_Passage provided_:

#####

Polanco looked at the cuts and said they “were weak,”
according to witness accounts in documents filed with the state. “Carve
deeper next time,” he was said to have told the boy.

“Look,” Polanco allegedly said, “you can’t even kill yourself.”

The boy’s classmates joined in, with one advising how to cut a main artery, according to the witnesses.

“See,” Polanco was quoted as saying, “even he knows how to commit suicide better than you.”

The Los Angeles school board, citing Polanco’s poor judgment, voted to fire him.

But Polanco, who contended that he had been misunderstood, kept his
job. A little-known review commission overruled the board, saying that
although the teacher had made the statements, he had meant no harm.

Not only are the rules for dismissing a teacher for any reason so complex it can takes years, most schools don’t have the lawyers it would take to even decipher what the rules are or where to start.

Other things the Times found were;

* Building a case for dismissal is so time-consuming,
costly and draining for principals and administrators that many say
they don’t make the effort except in the most egregious cases. The vast
majority of firings stem from blatant misconduct, including sexual
abuse, other immoral or illegal behavior, insubordination or repeated
violation of rules such as showing up on time.

* Although districts generally press ahead with only the strongest
cases, even these get knocked down more than a third of the time by the
specially convened review panels, which have the discretion to restore
teachers’ jobs even when grounds for dismissal are proved.

* Jettisoning a teacher solely because he or she can’t teach is
rare. In 80% of the dismissals that were upheld, classroom performance
was not even a factor.

When teaching is at issue, years of effort — and thousands of
dollars — sometimes go into rehabilitating the teacher as students
suffer. Over the three years before he was fired, one struggling math
teacher in Stockton was observed 13 times by school officials, failed
three year-end evaluations, was offered a more desirable assignment and
joined a mentoring program as most of his ninth-grade students flunked
his courses.

As a case winds its way through the system, legal costs can soar into the six figures.

#####

_Tasks and exercises_:
• a. From the article on teacher dismissals above, extract the passage that begins at the words "The boy’s classmates" and stops after the words "meant no harm.".
• b. According to the article on teacher dismissals, how many times was the struggling Stockton math teacher observed by school officials in the three years before he was fired?
• c. Write a continuation of the article on teacher dismissals that starts right after its last sentence.

_Raw data_:
#####

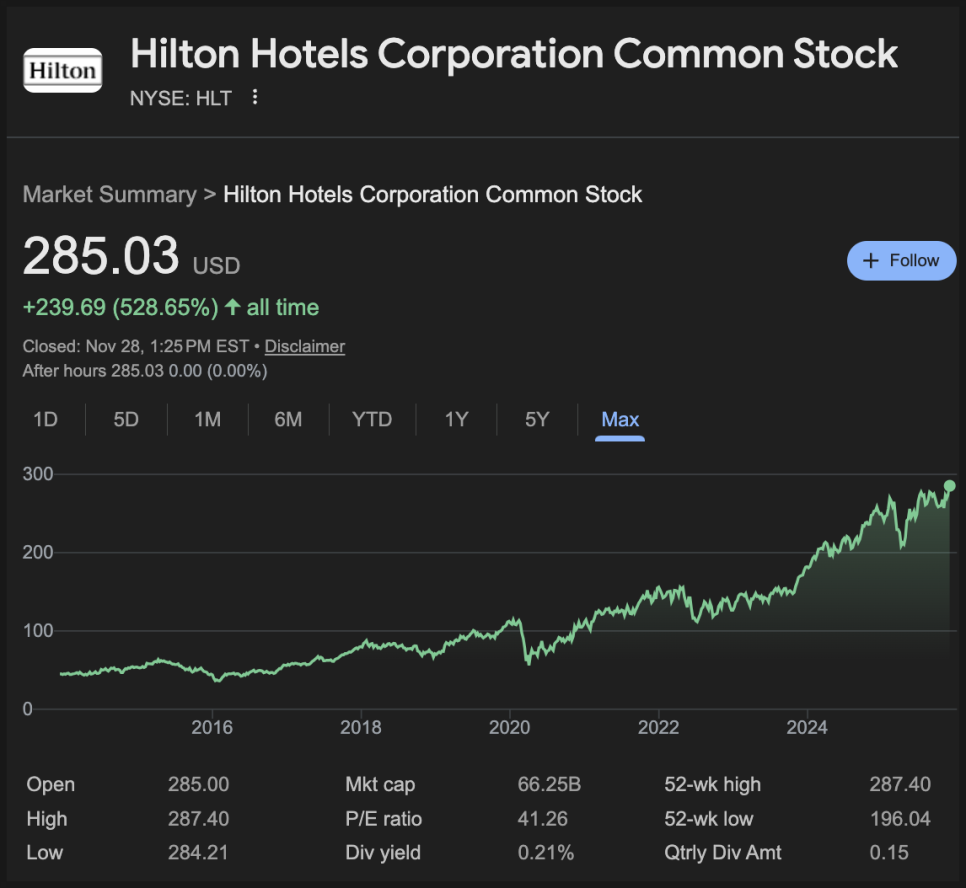Click the Hilton logo icon
This screenshot has height=888, width=966.
click(x=62, y=70)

#####

_Responses to the tasks_:
• a.
The boy’s classmates joined in, with one advising how to cut a main artery, according to the witnesses.

“See,” Polanco was quoted as saying, “even he knows how to commit suicide better than you.”

The Los Angeles school board, citing Polanco’s poor judgment, voted to fire him.

But Polanco, who contended that he had been misunderstood, kept his
job. A little-known review commission overruled the board, saying that
although the teacher had made the statements, he had meant no harm.

• b. 13 times.

• c.
I knew months ago it would end up being something like this, but
still I sit here shocked. I assumed teachers and administration were
just covering for each other with the union jumping in and out as
necessary to complicate things, but as it turns out it’s not only that
but they’ve managed to entrench the whole thing in contracts and rules
that make it nearly impossible to get rid of really bad teachers.

Not one day later, same paper
LA Unified officials are trying to get the state to enact new
legislation to make it easier to fire tenured teachers. The union of
course promises to fight anything resembling this, and the hopeless
majorities Democrats are so beholden to the unions for contributions
the follow up article appears to be more damage control than actual

Reacting to a Times story published Sunday about the
cumbersome process for removing substandard tenured teachers in
California’s public schools, L.A. Unified Supt. Ramon C. Cortines said
the system is a “sacred cow, and I do think it should be overhauled.”

And farther down;

State Sen. Gloria Romero (D-Los Angeles), who last week
opposed any hasty action on L.A. Unified’s part, said Sunday she
believes the system needs reform. The state should allow the education
code to expire and rewrite it, she said.

But the L.A. Unified resolutions were introduced too late in the
legislative cycle to be considered this year and were politically
motivated, she said.

“Quite frankly, it’s a stunt to make LAUSD look good and Sacramento look bad,” she said.

More like I figured, a stunt and nothing will change unless it’s
hammered at daily by the blogosphere, parents, and the minority
conservatives in state and local government.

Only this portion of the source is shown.